== Work task ==
Transcribe every line from the one containing "Task: Click the 撤销 undo arrow" through the end of the records below, exactly, but not the pictures.

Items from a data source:
————————
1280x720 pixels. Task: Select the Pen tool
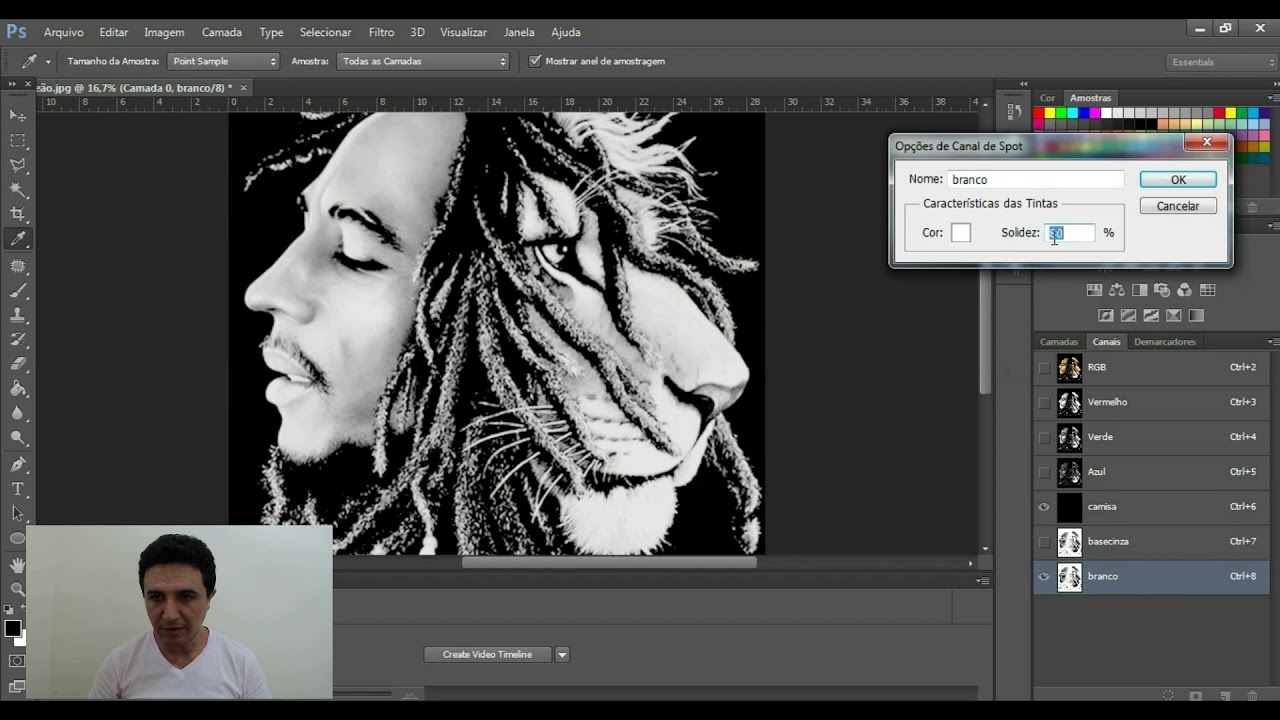(x=18, y=464)
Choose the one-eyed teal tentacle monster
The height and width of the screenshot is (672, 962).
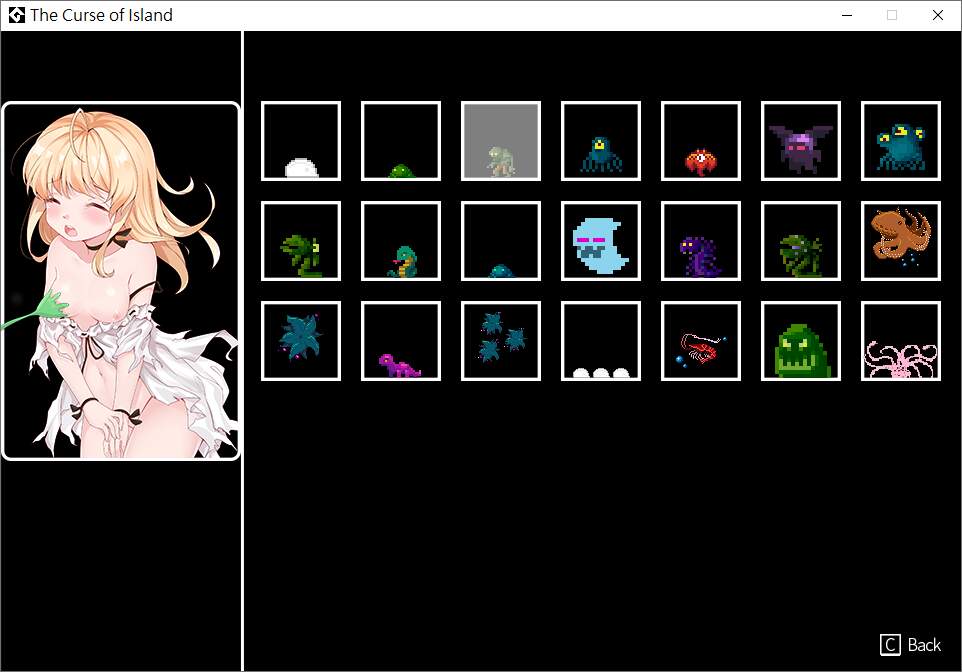(x=601, y=141)
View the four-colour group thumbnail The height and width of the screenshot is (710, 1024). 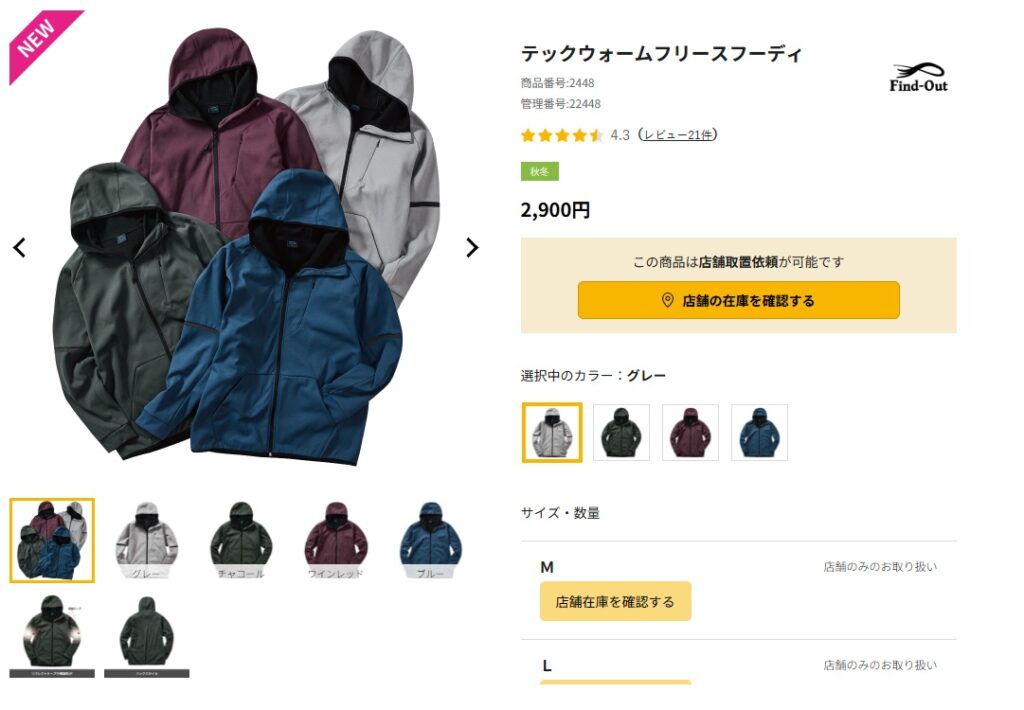52,540
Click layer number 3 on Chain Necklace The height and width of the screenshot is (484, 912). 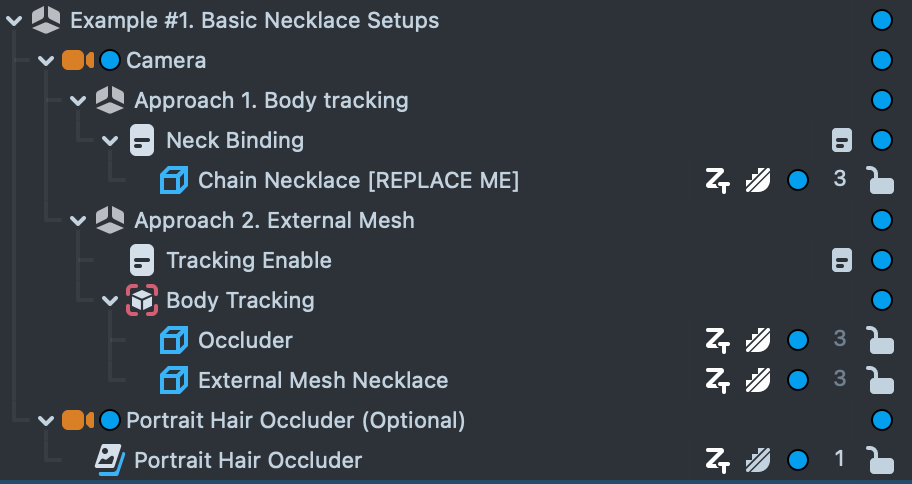[x=839, y=180]
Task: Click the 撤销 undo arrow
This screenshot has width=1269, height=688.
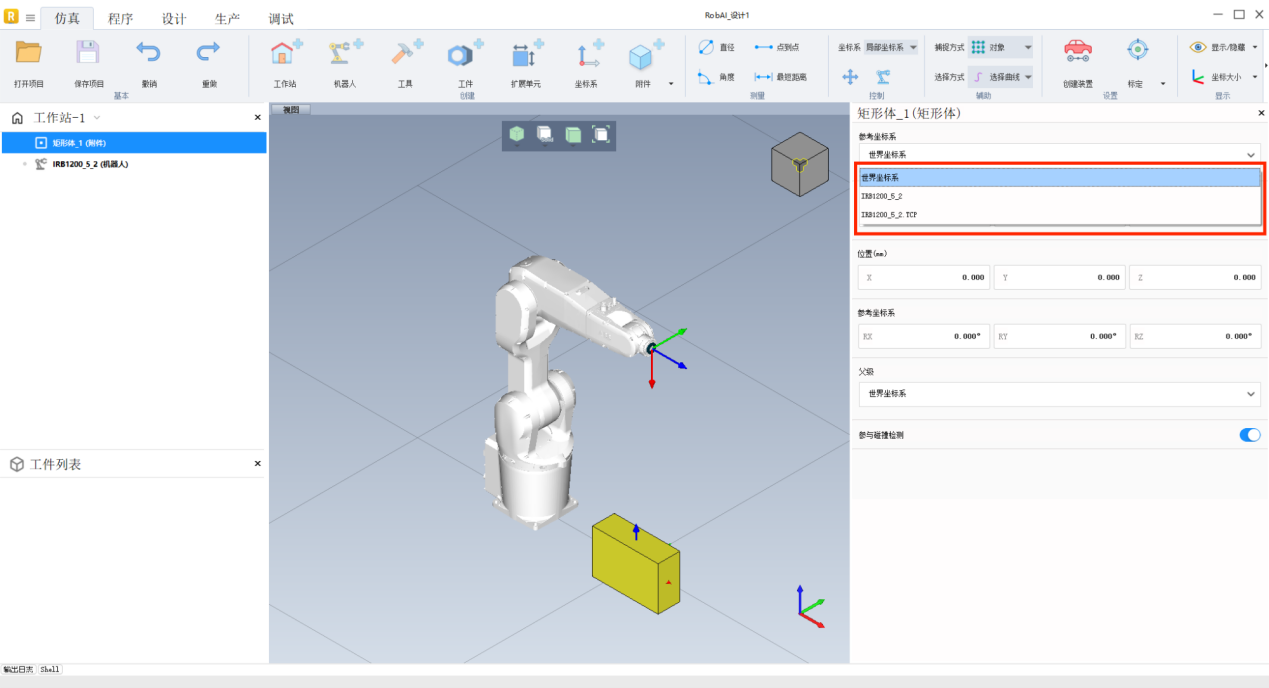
————————
== Solution to this problem ==
Task: Click the 撤销 undo arrow
This screenshot has width=1269, height=688.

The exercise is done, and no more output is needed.